▶ [Exercise goal]: Express the stretch from the line containing "Identify the location of 'A" through the end of the records as a JSON list of strings, one per line, omitting blank lines. Leave the pictures out of the answer.

▶ [Records shown]:
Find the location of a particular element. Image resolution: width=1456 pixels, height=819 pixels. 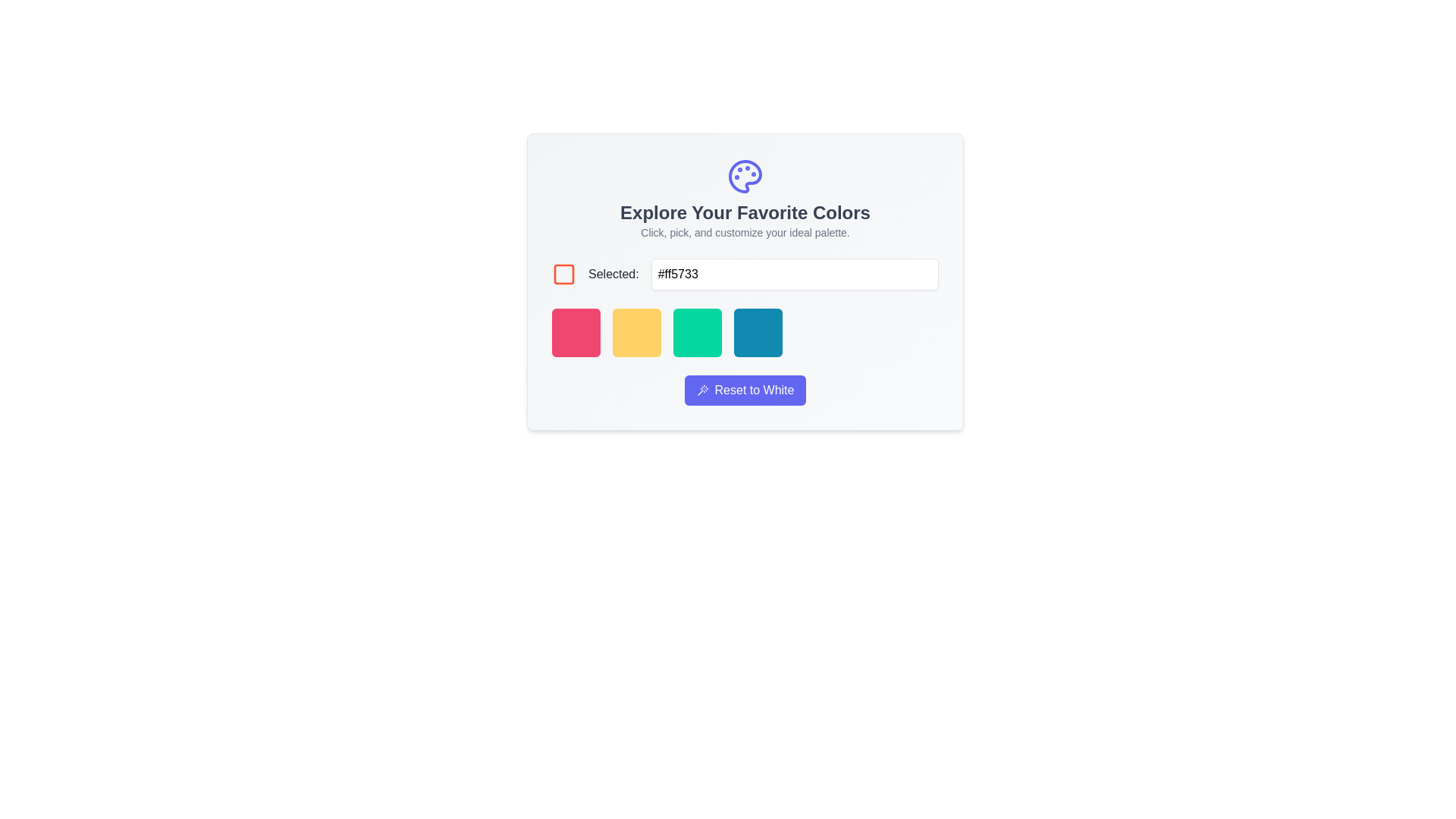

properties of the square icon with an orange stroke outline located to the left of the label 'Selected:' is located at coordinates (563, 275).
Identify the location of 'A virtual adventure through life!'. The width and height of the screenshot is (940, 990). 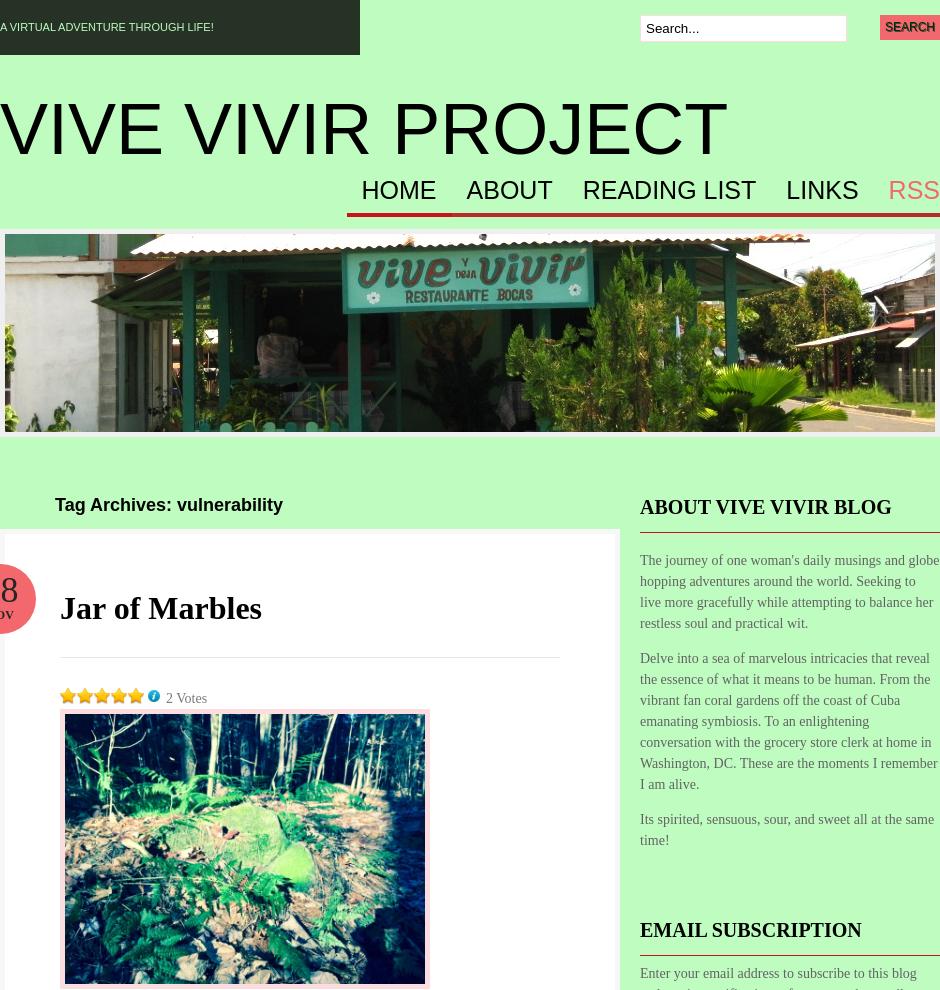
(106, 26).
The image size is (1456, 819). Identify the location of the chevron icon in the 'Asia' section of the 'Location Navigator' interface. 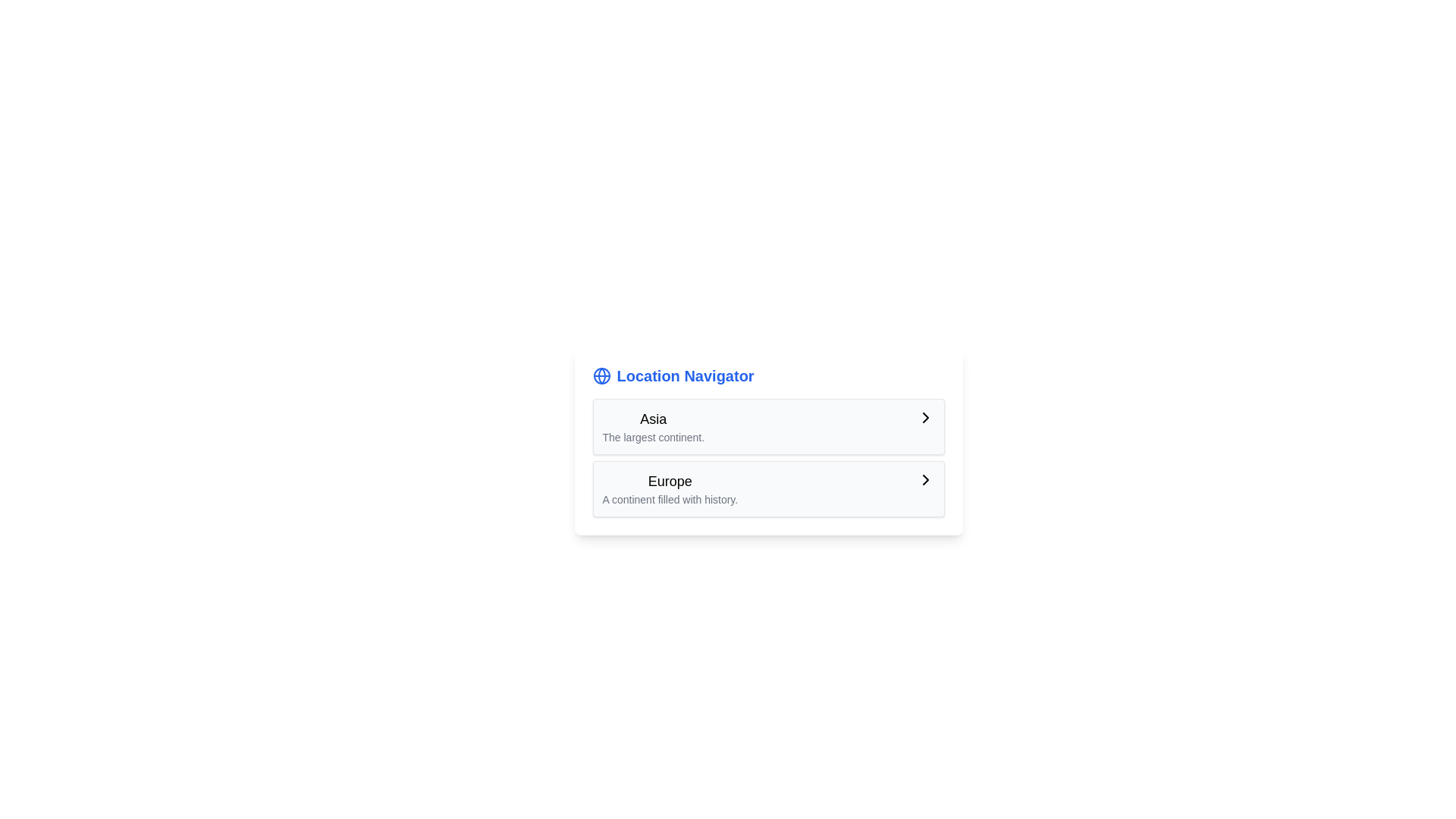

▶ [Expected answer]:
[
  "Identify the location of 'A virtual adventure through life!'. The width and height of the screenshot is (940, 990). ",
  "(106, 26).",
  "The image size is (1456, 819). Identify the location of the chevron icon in the 'Asia' section of the 'Location Navigator' interface. "
]